3.   3. Can we be “smart” with respect to one kind of sensory discrimination, but less so in terms of another, e.g., visual vs. auditory? If sensory discrimination correlates with intelligence, what happens when normal, unimpaired performance in one sensory domain is much worse than in another?

      For example, my sense of smell is very acute and discriminating (or so I think); but I can’t distinguish a Siamese cat from an Abyssinian by blindfolded touch (or should I be able to?). Joking aside, I can distinguish visual Chinese characters much more easily than when they are pronounced.

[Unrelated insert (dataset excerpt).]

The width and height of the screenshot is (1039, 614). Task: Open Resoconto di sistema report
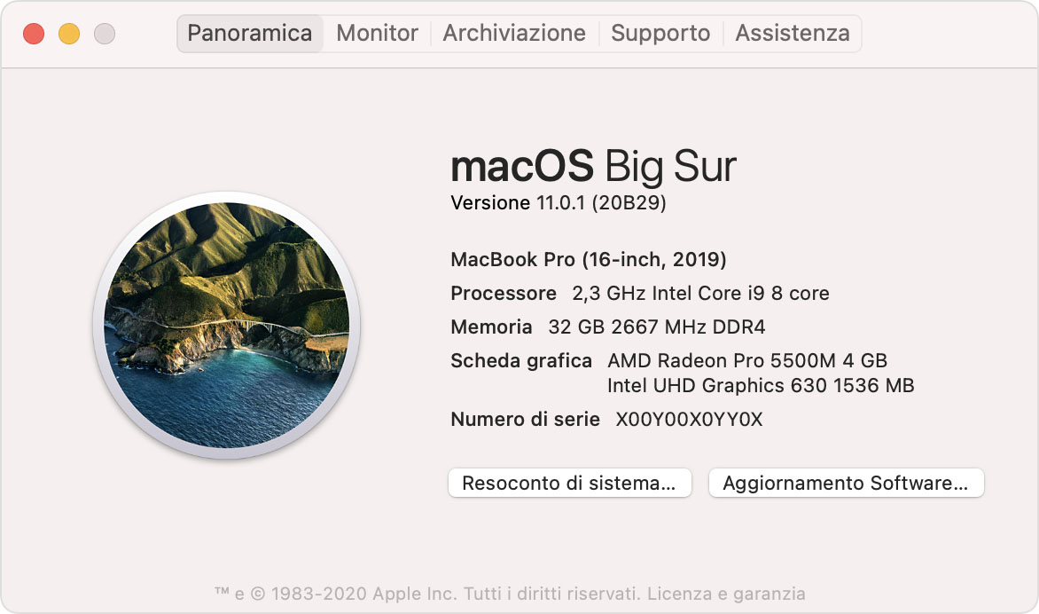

What implications does that have, if any, for sensory discrimination-based concepts of intelligence? Clearly the existence of “homonyms”—words that sound the same, but have different meanings, e.g., “bored” and “board”, can make “sensory” discrimination of these as auditory inputs impossible

Considerations like this one raise the question of whether the sensory discriminations that correlate with intelligence are only the “raw” ones—pure physical stimuli, with no semantic, cultural, otherwise learning-based or other complicating variables affecting attempts to discriminate among them.

4.  Is your dog smarter than you? Take yet another look at the first statement of the summary:IQ scores are predicted by individual differences in sensory discriminations.” So, if I had a dog, it would have a higher IQ than mine, because it can distinguish sounds, smells and tastes not only better than I can, but in ranges I cannot perceive, e.g., ultra-high frequencies. 

By the same token, and confining the discussion to visual discrimination—the key parameter of the Rochester study, are eagles smarter than us because they can distinguish a mouse from a cigarette butt while soaring high in the sky?

If you jumped to that conclusion, subtract a couple of IQ points from your score, or add a few to what you thought your dog’s IQ is. Nonetheless, it is worth asking whether IQ is “acuity-dependent”—with finer discriminations evidencing higher intelligence, or whether the key claim of the research is only the narrower one that IQ is “field-dependent”, in this case, dependent on the relative or absolute sizes of the visual fields (of the sort used in the video).

Until these and probably a lot more other questions are formally raised and answered, it’s probably better to wait before installing that flashing office LED screen to screen job applicants. But, to hedge your bets, there is one way to apply the Rochester results and video that will enable you to estimate their intelligence.

Have them watch the video and tell you whether they think it tells us anything about intelligence.